Resistor change with transistors

Discussion in 'General Electronics Chat' started by Meroxyte, Jun 10, 2015.

  1. Meroxyte

    Thread Starter New Member

    Jun 10, 2015
    Hi everyone ! :)

    I need to measure the voltage of small solar cells, and use different resistors to make the I-V curve. Basically, I apply a resistor of 12ohms, measure the voltage, apply 47 ohms, measure...
    To change the resistor quickly, I put these resistors at the emitter of parallel transistors in saturation: this way I can use the resistor(s) I want.
    I make the measures and I apply the current base to transistors using an Arduino.

    However, my electronics or calcul are probably wrong, because I don't get the right values, they are too high. I know it because I have a device that does exactly the same thing (but it's expensive), so I used it to compare the values.
    For example, if I only apply current to the first transistor, who has a 12ohms resistor at its emitter, I get around 0.064V instead of 0.024. Also, if I apply a current to the base of the two first transistors (12 and 47 ohms, in parallel = 9.5 ohm) the voltage increases to 0.94V, instead of decreasing.
    Maybe my circuit or a resistor calcul is wrong, I don't know...
    I attached the part of my circuit corresponding to the problem

    Thanks :)

    Edit : I use 4x 2N2222 and 4x BC547 transistors
  2. AnalogKid

    AAC Fanatic!

    Aug 1, 2013
    Your parallel transistors are NOT saturating. They are emitter follower, or common collector circuits, which cannot saturate. The base voltage never can be above the collector voltage (a critical requirement of bjt saturation) because both are powered by the same potential. Because of this, they are introducing a fixed DC offset to your measurements. Also, the base currents are flowing through your test resistors, another error source. To fix this, move the test resistors to the collectors, and tie the emitters to GND. There still will be a DC offset voltage in your measurements, but it will be Vcesat, not Vbe.

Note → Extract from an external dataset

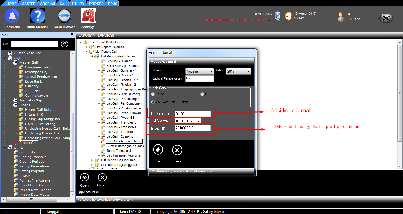The image size is (403, 214).
Task: Open Hitung Gaji Bulanan in menu
Action: coord(41,110)
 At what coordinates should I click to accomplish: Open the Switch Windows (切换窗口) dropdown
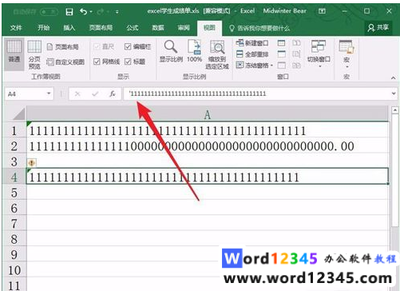319,54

    And make sure the solar cell negative terminal is tied to your system GND. In the drawing it is floating. Wait... it is tied to GND, it just isn't clear because of the way the schematic is drawn. Use a GND symbol to avoid confusion and mistakes.

    Meroxyte likes this.
  3. upand_at_them

    Senior Member

    May 15, 2010
    Maybe use FETs with low Rds(on)?
  4. Bordodynov

    Well-Known Member

    May 20, 2015
    Use the MOS-transistor FDV303N (Rds ~ 1Ohm). Sources of the transistors to negative supply (GND). Resistors turn to the drain. More powerful transistors will have a big leak.
  5. DickCappels


    Aug 21, 2008
    Base current might be throwing the readings off to some extent. Another reason to go with a MOSFET per Bordodynov.

    (Also note: If the source resistance is >> the emitter resistor then for practical purposes the device can be considered saturated.)